### [WHAT THE EXERCISE ASKS]
Go through the entries below and print, exactly, the lines starting at the one with "You are a computer-use" and ending at the one with "Instruction: Expand the 5th Set Options menu", keeping both ends and no others.

[SOURCE DATA — start]

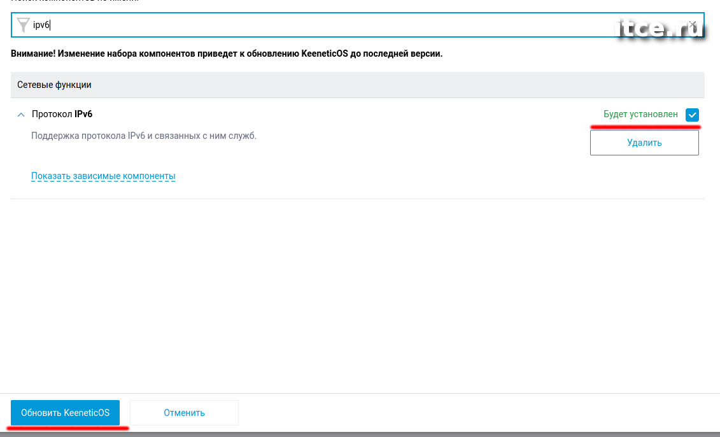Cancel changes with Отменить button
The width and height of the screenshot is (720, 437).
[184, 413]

[SOURCE DATA — finish]
[SOURCE DATA — start]

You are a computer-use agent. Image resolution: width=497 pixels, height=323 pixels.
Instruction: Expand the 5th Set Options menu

[SOURCE DATA — finish]

### [RESULT OF THE TASK]
You are a computer-use agent. Image resolution: width=497 pixels, height=323 pixels.
Instruction: Expand the 5th Set Options menu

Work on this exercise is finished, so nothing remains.